So what’s the new album like?
I think it’s a very accessible album and we thought a lot about what kind of songs we wanted to play live. They’re also songs that we hope will grab people straight away, get them excited the first time they hear them. There was a real focus on that, so hopefully some of them are pretty catchy but still melodic and emotional.
It’s four years since your last album – what have you been doing?
I don’t really understand what happened – or where that time went. We toured the last album for a long time and then put out a little EP which did quite well so we toured on the back of that. And then I did a little side project along the way. And I guess we spent a long time writing the songs for this album – we had about 80 at one point so it took a bit longer than I’d have liked.
How hard is it to select songs? Does it annoy you to have to cull them?
It can be hard. Some songs, you instinctively know they’re missing some magical element – there were others that I loved but couldn’t get the rest of the band excited about. And as the list gets shorter and shorter, the discussion becomes even harder. But it’s a good problem to have – having too many songs is not as bad as staring at a blank sheet of paper, and I’ve been there as well.
You’ve been known as ‘the band with no guitars’ – is that strictly true?
We don’t really mind. The first album had no guitars but the third album had quite a lot. It means it’s always a challenge – I’m not a great guitar player at all – so if we haven’t got that, how do we create the same effect or that big solo moment? We have to find other ways.
Is it true that, in your early days, you were invited to join Coldplay?
It’s funny – it was a fairly light-hearted conversation between me and Chris Martin while we were at university. I think I would have ended up quite frustrated as a songwriter but it might have been quite nice to just show up and be their keyboard player.
Coldplay get a hard time for being too earnest – is that a bullshit criticism?
It’s a very British thing – we don’t seem to value good music that way, especially when it’s made by British acts. It’s a real shame. Coldplay have done so well internationally and are a great songwriting band. In any other country, they would be really celebrated but in Britain we always look for the negatives. And we’ve suffered from that in the press as well but after
a few years you just stop caring. You read some of the reviews and just think ‘what album were you listening to?’
Despite being the main songwriter, you share the credits with your bandmates – that’s very generous of you, isn’t it?
It’s a strange way that you make money in a band – it’s a complicated combination of royalties and radio rights, so you basically end up getting paid directly for some of the work. And because people’s roles are vague and ever-changing, you have to find a way to assess them, so splitting the song-writing credits is probably the easy way. It’s hard to quantify how everyone contributes but everyone does.
And you’ve worked with Kylie Minogue and Gwen Stefani – what was that like?
It was brilliant working with those people and I’ve been very lucky to work with people at the top of the industry. Both were very talented and more creative than I think they’re given credit for.
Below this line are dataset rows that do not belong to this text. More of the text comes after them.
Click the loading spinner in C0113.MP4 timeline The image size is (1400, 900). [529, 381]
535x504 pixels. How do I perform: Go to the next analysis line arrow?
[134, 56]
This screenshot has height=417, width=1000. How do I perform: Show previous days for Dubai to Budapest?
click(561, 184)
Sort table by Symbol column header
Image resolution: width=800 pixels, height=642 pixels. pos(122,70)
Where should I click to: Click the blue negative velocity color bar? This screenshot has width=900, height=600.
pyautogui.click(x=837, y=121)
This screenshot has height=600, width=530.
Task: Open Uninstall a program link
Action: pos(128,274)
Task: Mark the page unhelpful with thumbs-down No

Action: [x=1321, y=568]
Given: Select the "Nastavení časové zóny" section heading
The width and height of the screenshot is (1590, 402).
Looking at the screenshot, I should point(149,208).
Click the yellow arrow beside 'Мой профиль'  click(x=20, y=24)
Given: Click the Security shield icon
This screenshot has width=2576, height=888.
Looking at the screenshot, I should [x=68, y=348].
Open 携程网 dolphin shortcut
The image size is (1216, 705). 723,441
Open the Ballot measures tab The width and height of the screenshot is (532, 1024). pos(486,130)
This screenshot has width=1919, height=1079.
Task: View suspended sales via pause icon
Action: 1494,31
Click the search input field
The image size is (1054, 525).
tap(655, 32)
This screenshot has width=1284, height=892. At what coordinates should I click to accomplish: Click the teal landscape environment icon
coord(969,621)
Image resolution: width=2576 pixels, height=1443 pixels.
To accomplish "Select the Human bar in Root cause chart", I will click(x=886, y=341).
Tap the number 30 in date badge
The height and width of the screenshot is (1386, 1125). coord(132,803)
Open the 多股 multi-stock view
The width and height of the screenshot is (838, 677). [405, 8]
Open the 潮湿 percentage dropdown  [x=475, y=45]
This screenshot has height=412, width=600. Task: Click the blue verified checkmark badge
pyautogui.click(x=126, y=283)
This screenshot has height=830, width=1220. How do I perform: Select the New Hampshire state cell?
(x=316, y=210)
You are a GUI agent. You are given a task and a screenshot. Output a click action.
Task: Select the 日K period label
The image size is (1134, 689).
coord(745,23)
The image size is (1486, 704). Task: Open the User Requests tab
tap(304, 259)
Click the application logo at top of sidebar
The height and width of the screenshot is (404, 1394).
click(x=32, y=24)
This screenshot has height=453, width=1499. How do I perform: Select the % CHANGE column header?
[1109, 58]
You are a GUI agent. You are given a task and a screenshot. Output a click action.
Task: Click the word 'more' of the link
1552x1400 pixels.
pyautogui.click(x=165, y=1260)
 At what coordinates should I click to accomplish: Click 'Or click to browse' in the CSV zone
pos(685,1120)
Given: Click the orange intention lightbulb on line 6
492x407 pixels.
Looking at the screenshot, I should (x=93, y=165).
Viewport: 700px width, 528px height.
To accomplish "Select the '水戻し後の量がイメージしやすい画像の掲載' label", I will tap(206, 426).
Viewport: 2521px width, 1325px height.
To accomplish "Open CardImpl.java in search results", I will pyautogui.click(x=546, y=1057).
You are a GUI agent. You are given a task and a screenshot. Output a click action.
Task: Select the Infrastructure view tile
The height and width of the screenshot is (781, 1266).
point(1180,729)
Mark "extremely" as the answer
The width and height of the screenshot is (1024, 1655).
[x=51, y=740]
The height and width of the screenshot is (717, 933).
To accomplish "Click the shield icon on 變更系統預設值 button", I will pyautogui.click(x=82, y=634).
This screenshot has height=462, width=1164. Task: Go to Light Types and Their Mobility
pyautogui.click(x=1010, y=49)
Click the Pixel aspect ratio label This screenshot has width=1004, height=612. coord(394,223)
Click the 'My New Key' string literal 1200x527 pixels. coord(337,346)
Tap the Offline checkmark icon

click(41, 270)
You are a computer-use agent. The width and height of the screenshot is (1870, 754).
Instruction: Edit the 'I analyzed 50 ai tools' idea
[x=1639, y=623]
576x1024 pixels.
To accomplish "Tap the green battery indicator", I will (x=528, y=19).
They’re both very good writers and singers and they both work so hard, just grafting the whole time. Honing those pop sensibilities through writing with them was good fun.
As a songwriter, what do you think of the rash of televised talent shows?
It’s good that there’s so much focus on music and they get some incredibly talented people and it shows how many there are. What’s sad, though, is the business side where it’s all tied into packages and all the contestants have records out a week later – they flood the charts and that pushes out everything else. There’s not much room for bands that write and play their own songs. It’s a bit of a machine – they’ve got so much money and it’s just slick and irresistible. It seems like everything floating around has come out from one of those shows, which makes it a bit homogenous.